[Date Prev][Date Next][Thread Prev][Thread Next]
[Date Index]
[Thread Index]
- Subject: Re: [LPeg] How can I make a recursive pattern?
- From: "Soni L." <fakedme@...>
- Date: Wed, 27 Jul 2016 14:26:20 -0300
On 27/07/16 02:15 PM, Sean Conner wrote:
It was thus said that the Great Soni L. once stated:
On 27/07/16 12:34 PM, Patrick Donnelly wrote:
Soni,
On Wed, Jul 27, 2016 at 10:27 AM, Soni L. <fakedme@gmail.com> wrote:
Sean Conner's incomplete solution uses lpeg.Carg(1) which doesn't work
recursively.
At the time, I wasn't sure of the output format and I had assumed (badly,
I see) that you wanted something like:
{
key = value
}
where both key and value are specified in the text you are parsing. Doing
that in LPeg isn't straightforward and thus, lpeg.Carg() was used to pass in
a resulting table. Given the example, it's both easy and hard. Easy,
because collecting results into an array is easy in LPeg:
a = lpeg.P"a"
r = lpeg.Ct(lpeg.C(a)^0)
x = r:match "aaaaaaaa"
Even recursively:
nested = lpeg.P {
"start",
start = lpeg.Ct((lpeg.V"a" + lpeg.V"list")^0),
a = lpeg.C(lpeg.P"a"),
list = lpeg.P"("
* lpeg.V"start"
* lpeg.P")",
}
r = lpeg.Ct(nested)
x = r:match "aaa(aaaa)aaa(a)aaa"
Hard, because it appears you want to start with index [0], which makes it
... an interesting problem (there doesn't appear to be an easy way to get to
the table that lpeg.Ct() creates, which is why this is an interesting
problem). Perhaps some combination of lpeg.Cg() with lpeg.P(true) divided
by a function that returns a new table and lpeg.Cb() but it's something
you'll have to experiment with.
Or you could relax the [0] index requirement ...
-spc (You're in luck ... work is slow today ... )
The [0] is only for the tag name.
Also I'm currently looking into something like this:
lpeg.Cg(tag, 0) * lpeg.Cg(lpeg.Ct(lpeg.Cg(lpeg.Cb(0), "tag")), 0)
This puts the tag name in a table like {tag=<tagname>}. I just need to
make it only do that if there's a namespace.
Only issue is that the tag namespace could come right after the tag name
or after all attributes (or, at least in theory, even in the middle of
content...).
In other words, this:
#Tag
> Content
####TagNS
is equivalent to this:
#Tag
####TagNS
> Content
no matter the content.
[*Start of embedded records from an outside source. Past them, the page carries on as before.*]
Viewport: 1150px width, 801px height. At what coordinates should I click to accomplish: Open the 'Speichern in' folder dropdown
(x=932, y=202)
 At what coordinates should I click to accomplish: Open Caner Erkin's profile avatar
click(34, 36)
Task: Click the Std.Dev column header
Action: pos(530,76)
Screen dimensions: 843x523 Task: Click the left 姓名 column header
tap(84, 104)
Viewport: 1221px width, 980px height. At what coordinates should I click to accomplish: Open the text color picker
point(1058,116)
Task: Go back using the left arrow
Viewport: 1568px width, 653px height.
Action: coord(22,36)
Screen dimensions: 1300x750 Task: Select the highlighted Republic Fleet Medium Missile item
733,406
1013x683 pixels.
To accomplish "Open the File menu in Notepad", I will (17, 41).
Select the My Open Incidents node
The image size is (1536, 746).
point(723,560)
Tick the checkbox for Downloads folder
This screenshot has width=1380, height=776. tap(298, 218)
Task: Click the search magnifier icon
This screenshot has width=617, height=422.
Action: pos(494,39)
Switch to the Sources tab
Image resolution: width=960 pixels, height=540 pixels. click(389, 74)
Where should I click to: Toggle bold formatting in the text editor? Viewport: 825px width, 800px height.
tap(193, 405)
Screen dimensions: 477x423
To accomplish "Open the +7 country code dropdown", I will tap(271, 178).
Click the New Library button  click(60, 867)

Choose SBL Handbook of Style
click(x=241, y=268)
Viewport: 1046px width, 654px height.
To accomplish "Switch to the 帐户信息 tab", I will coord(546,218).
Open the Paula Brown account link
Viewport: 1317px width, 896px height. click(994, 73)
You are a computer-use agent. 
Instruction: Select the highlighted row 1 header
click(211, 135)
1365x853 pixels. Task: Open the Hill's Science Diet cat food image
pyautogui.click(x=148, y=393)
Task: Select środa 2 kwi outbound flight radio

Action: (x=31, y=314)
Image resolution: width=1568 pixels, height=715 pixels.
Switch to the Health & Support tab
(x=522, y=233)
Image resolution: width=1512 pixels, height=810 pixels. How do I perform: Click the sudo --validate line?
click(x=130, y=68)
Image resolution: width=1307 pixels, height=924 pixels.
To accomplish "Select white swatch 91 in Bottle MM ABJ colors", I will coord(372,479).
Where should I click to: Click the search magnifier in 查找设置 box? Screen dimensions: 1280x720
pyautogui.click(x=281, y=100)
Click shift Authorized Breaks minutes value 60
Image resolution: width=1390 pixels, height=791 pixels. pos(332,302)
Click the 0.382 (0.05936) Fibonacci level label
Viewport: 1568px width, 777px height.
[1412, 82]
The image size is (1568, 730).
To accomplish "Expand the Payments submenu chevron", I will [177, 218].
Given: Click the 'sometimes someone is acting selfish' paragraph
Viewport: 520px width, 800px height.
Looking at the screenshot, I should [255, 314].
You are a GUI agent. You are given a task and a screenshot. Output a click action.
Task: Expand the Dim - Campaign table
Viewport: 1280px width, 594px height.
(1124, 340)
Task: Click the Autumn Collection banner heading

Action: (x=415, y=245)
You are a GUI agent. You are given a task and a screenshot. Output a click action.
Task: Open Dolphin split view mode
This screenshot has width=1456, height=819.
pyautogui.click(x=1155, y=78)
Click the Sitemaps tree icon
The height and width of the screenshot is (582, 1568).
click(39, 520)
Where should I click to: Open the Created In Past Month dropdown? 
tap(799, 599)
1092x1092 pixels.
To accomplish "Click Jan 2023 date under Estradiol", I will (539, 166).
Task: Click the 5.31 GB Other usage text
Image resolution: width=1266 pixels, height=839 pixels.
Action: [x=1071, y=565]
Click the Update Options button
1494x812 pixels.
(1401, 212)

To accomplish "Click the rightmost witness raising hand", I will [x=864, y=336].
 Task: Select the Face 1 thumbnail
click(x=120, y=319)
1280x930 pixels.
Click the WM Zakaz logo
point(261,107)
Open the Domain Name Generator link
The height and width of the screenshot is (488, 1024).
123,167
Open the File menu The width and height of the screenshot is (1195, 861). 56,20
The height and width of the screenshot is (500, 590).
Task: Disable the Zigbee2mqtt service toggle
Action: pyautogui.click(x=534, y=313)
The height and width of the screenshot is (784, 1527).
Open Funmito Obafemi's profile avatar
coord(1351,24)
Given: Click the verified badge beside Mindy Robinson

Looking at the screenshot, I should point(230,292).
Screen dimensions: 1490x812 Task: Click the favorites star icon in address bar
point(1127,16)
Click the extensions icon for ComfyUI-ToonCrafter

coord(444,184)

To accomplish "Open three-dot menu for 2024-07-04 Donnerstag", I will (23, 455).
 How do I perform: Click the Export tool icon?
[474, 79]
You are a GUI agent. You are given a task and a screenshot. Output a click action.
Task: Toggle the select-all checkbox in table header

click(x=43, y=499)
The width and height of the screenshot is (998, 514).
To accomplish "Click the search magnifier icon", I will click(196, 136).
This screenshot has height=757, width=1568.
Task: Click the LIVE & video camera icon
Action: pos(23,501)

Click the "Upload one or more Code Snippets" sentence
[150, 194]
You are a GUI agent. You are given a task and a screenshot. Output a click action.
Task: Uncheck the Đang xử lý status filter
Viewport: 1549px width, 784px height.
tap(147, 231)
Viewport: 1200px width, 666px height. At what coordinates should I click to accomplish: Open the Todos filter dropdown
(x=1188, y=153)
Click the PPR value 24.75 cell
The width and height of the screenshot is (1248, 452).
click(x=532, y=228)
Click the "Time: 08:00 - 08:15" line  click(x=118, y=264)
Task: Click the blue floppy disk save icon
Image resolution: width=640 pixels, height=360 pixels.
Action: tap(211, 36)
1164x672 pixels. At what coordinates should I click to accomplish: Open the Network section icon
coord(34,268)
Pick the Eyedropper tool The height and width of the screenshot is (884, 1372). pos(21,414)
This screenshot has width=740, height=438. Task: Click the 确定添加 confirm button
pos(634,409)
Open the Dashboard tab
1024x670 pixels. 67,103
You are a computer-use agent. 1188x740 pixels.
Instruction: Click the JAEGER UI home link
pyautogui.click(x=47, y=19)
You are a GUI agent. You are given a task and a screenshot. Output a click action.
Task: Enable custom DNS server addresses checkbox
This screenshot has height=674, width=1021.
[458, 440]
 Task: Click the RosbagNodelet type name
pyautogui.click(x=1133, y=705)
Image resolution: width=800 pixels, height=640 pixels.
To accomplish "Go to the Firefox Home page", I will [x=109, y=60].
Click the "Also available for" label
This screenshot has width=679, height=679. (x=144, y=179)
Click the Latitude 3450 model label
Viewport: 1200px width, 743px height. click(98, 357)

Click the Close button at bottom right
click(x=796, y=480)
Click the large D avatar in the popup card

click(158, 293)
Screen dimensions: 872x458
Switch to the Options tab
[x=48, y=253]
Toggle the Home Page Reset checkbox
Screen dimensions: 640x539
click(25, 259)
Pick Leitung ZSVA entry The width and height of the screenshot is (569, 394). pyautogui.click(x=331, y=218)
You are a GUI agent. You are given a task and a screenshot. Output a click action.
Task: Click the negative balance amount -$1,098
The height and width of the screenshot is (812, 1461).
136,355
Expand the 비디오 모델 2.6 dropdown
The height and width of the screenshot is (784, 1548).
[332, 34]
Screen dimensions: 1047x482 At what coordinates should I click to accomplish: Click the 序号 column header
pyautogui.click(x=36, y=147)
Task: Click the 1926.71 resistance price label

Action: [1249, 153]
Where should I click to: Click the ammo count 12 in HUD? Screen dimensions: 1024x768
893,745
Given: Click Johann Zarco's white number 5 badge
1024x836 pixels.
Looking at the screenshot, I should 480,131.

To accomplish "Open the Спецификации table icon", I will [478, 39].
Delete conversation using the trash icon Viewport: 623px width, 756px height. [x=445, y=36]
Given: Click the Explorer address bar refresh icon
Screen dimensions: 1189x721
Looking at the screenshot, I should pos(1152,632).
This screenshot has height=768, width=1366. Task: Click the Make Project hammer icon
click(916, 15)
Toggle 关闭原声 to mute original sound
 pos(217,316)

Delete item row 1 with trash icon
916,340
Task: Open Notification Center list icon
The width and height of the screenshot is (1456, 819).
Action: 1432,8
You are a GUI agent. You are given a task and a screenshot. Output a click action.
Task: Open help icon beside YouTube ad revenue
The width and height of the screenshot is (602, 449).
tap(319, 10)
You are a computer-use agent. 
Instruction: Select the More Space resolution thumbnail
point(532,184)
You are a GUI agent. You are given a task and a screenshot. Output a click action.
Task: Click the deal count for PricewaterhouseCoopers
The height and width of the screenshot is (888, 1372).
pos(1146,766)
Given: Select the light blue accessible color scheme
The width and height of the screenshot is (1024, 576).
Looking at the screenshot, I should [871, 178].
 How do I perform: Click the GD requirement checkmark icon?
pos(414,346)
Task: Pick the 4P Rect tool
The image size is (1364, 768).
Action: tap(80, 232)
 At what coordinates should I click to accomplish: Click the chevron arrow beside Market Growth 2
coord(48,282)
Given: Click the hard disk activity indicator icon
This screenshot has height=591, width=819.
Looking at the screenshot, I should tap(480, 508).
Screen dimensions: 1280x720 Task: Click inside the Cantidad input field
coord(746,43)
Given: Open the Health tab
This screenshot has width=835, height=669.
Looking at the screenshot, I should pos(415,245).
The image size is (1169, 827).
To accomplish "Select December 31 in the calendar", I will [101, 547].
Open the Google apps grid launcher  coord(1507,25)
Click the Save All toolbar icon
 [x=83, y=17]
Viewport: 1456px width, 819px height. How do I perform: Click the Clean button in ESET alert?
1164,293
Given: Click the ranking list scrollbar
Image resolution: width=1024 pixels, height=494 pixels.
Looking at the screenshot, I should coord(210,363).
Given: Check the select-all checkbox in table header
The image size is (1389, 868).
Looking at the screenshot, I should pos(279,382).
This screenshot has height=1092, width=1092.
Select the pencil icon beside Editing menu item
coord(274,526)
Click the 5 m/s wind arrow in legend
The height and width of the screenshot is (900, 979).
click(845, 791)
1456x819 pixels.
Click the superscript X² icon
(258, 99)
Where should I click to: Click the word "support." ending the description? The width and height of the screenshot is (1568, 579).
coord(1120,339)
That is, if there are more tags in the content,
they cannot cause any interference with how this is parsed.
(*Technically*, doing that is undefined. For all you know, that document
could set your computer on fire. But, you know, w/e.)
No idea how to handle that.
--
Disclaimer: these emails may be made public at any given time, with or without reason. If you don't agree with this, DO NOT REPLY.